I suspect Minding The Campus has few readers who will be persuaded by this deconstructionist argument. Indeed, many readers may find it disconcertingly familiar while others will suspect I’m perpetrating some sort of hoax.

Right on both counts!

Paragraphs 1, 3, 5, and 7 are, as I claimed, from Prof. Hottinger’s interview with Inside Higher Ed. But paragraphs 2, 4, 6, and 8 are quoted from NYU Physicist Alan Sokal’s famous 1996 hoax published in Social Text, “Transgressing the Boundaries: Transformative Hermeneutics of Quantum Gravity,” which claimed that “physical ‘reality’ … is at bottom a social and linguistic construct.”

Sokal’s “Ridicule Didn’t Work,” James Piereson and Naomi Schaefer Riley wrote recently in the Weekly Standard. “The trends that Sokal spoofed remain trendy in academic liberal arts. “‘You might have thought that humanities scholars, and particularly those working in subfields of cultural studies, would have been mortified with embarrassment, like a pretentious man who got caught mistaking his son’s finger-paintings for Jackson Pollock originals,’ says intellectual historian Wilfred McClay. ‘But they weren’t much embarrassed, and those fields have not suffered noticeably.’” In fact, their influence is even greater than before, “because highly ideological fields such as gender and race studies have broken out of the academic hothouse and into the mainstream of American life and politics.”

Thus what Sokal spoofed remains true of much of contemporary social science, especially cultural studies attempting to deconstruct, reconstruct, or otherwise transform our understanding or race, gender, sex, etc.: it’s often hard to tell the parodies from the real thing.

False Rape Reports in Sacred Heart

Last week featured a rarity—the filing of criminal charges against a campus sexual assault accuser.
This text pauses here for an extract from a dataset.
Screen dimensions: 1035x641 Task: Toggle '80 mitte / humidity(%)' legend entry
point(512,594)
Ashe Schow has a full write-up of the case, which originated when a Sacred Heart University student named Nikki Yovino accused two of the university’s football players of sexually assaulting her.

An affidavit prepared by the local police indicated that the football players were suspended, and thus presumably found guilty. (Sacred Heart has disputed the extent of the students’ punishment.) But Yovino later admitted to police that she made it all up, seeking to engender sympathy from another male student she wanted to date. As Schow points out, this motivation resembles the Jackie case at UVA.
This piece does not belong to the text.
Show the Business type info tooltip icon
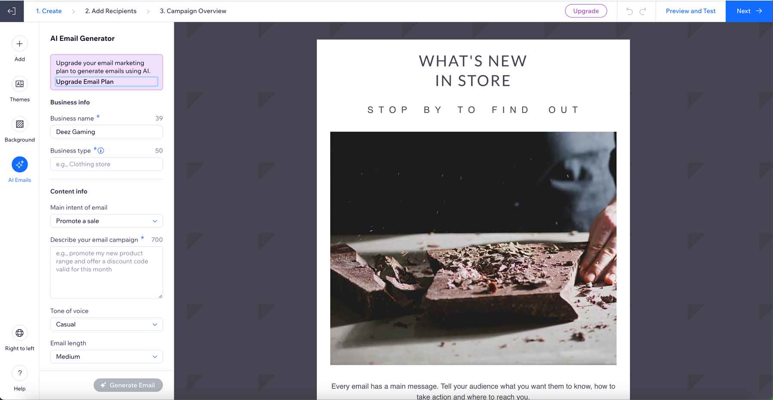The width and height of the screenshot is (773, 400). [x=101, y=151]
What most struck me, however, was the defense offered by a university spokesperson: “Whenever there is any kind of incident at Sacred Heart University, we go to great lengths to ensure due process for all parties involved. The way that this particular case is playing out certainly demonstrates the validity of our procedures.” [emphasis added] Again, this was a case in which Sacred Heart’s procedures led to the punishments of students who were falsely accused.

Though Sacred Heart promises a “fair process,” nothing in its procedures suggests fairness. The university begins by announcing its dedication to “providing information and resources to the Sacred Heart University community about the risks and myths that contribute to sexual misconduct.” What these “myths” are the procedures don’t reveal, and a Sacred Heart spokesperson did not respond to a request for the information.

The university also uses an affirmative consent policy, which effectively requires accused students to prove their innocence. “Consent,” at Sacred Heart, “cannot be inferred from the absence of a ‘no’; a clear ‘yes,’ verbal or otherwise, is necessary.” The procedures are silent on how “otherwise” can yield a “clear ‘yes,’” and despite a claim to the contrary, other sections of the guidelines outline a policy in which anything short of an ability to prove a verbal “yes” is likely to yield a guilty finding.

The university considers “persons who are intoxicated” while having sex to be victims since they are “lacking the physical and/or mental ability to make informed and rational decisions or judgments.” The policies don’t explain what happens when both students are intoxicated.

Once a charge is filed, the Title IX coordinator, rather than an independent party, investigates. If the coordinator concludes it’s more likely than not that the accused student is guilty, he goes before a hearing panel of two administrators and one professor. This panel hears “the facts of the case from both parties”—but the accused student has no right to cross-examination, no right to call witnesses, and no right to full legal representation.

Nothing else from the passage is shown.